Dış Ticarete Yön Verenler Derneği (DIŞYÖNDER) Başkanı Dr. Hakan Çınar, ABD’nin yeni gümrük tarifelerinin Türkiye için riskleri ve fırsatları beraberinde getirdiğini söyledi. Dr, Çınar, yeni dönemde Türkiye’nin stratejik sektörlerde doğrudan yatırım, ortak girişimler ve ABD ile diplomatik ticaret temaslarını güçlendirme yoluyla konumunu sağlamlaştırması gerektiğini vurguladı.

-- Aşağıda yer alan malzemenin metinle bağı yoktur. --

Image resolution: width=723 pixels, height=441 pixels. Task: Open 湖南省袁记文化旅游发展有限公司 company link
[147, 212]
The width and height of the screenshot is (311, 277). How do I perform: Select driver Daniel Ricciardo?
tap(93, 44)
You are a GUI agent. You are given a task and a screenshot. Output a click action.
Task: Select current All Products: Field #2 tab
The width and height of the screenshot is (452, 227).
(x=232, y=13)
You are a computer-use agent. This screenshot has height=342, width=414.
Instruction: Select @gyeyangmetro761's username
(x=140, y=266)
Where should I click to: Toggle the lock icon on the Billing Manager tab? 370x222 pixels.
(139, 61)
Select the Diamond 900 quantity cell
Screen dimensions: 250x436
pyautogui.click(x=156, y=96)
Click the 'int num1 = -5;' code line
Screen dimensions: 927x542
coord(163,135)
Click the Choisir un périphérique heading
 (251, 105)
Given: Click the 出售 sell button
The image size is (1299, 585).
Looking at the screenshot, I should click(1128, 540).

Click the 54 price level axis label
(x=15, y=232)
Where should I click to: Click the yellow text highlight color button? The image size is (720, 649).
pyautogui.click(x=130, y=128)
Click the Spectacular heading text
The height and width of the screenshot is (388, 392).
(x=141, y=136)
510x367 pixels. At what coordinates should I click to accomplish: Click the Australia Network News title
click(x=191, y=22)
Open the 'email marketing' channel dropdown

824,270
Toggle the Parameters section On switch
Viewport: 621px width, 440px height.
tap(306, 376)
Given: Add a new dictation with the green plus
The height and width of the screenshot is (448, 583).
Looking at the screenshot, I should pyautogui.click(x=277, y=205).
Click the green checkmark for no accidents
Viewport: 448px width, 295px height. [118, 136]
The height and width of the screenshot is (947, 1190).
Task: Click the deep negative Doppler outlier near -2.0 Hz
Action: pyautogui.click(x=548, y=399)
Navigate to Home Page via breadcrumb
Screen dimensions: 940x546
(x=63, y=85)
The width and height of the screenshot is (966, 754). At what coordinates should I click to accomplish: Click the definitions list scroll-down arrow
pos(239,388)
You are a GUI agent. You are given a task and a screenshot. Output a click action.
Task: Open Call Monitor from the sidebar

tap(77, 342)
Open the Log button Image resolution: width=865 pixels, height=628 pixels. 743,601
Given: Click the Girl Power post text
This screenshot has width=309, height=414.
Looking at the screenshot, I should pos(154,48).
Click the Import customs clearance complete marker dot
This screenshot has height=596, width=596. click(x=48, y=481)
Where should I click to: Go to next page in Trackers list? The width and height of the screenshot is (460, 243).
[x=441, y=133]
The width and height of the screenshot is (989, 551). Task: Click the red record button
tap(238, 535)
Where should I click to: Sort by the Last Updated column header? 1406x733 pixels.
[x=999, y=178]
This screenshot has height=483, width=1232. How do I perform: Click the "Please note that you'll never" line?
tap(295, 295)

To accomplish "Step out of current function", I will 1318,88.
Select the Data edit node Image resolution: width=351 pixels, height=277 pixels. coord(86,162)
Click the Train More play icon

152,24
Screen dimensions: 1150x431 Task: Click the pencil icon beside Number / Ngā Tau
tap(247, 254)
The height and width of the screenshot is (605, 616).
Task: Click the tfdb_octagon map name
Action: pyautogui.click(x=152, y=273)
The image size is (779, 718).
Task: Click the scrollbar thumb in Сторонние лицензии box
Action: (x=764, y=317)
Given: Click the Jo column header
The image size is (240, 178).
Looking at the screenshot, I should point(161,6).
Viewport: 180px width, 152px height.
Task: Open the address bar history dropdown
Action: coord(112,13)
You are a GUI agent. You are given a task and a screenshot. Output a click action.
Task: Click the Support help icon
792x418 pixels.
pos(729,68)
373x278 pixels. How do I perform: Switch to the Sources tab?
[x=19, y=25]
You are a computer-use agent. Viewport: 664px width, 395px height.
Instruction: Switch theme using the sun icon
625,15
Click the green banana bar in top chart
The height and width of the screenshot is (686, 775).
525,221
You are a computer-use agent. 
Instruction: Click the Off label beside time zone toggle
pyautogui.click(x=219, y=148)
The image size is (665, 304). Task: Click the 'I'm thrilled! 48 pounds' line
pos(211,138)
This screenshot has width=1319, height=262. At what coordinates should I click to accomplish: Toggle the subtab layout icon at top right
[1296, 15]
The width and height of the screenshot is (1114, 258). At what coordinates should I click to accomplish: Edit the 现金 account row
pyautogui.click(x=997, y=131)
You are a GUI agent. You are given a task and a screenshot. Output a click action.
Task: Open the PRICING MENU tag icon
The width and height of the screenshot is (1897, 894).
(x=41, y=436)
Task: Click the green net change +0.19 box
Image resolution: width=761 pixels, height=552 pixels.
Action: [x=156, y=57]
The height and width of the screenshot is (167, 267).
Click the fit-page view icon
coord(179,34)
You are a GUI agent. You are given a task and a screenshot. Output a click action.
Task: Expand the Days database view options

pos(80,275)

ABD’nin 8 Ağustos tibarıyla yürürlüğe giren yeni gümrük tarifelerinin teknik bir değişiklikten öteye küresel ticaret sistemine doğrudan müdahale anlamına geldiğini belirten Dr. Çınar, şöyle devam etti:
Yeni gümrük vergileri, ülkelere ve ürün kategorilerine göre farklı oranlar içeriyor. Türkiye için belirlenen yüzde 15'lik tarife, mevcut yüzde 10'luk vergiye yüzde 5 eklenmesiyle uygulanacak. Bu oran, Türkiye'nin vergi artışında en az etkilenen ülkelerden biri olmasını sağladı. Avrupa Birliği (AB) mallarına uygulanan gümrük vergisi yüzde 17’ye yükseltildi. Çin’e yüzde 34, Vietnam’a yüzde 46, Hindistan’a yüzde 26, Tayvan’a yüzde 32, Kanada ve Meksika’ya yüzde 25 vergi uygulanacak. Ayrıca küresel olarak çelik ve alüminyum ithalatına yüzde 25, enerji ithalatına yüzde 10 ilave vergi getirildi. AB’den ithal edilen otomobillerin vergisi ise yüzde 27,5 yükseltildi. Yeni vergiler, ABD’nin her ülkeyle olan ticaret açığını sıfırlamayı hedefleyen bir formülle hesaplandı. Ancak, yöntem karşılıklılık ilkesine aykırı. Bu politikalar küresel serbest ticaret düzenini tehdit ederken Bretton Woods sistemiyle kurulan ticaret ilkelerine de uymuyor. Artan gümrük vergileri, ithal ürünlerin fiyatlarını yükselteceği için ABD’li tüketicilerin satın alma gücünü şüphesiz azaltacak. Elbette bu hamlenin küresel yansımaları da olacak. Çin misilleme tarifeleriyle karşılık verirken, AB kararı Dünya Ticaret Örgütü’ne taşıyabilir.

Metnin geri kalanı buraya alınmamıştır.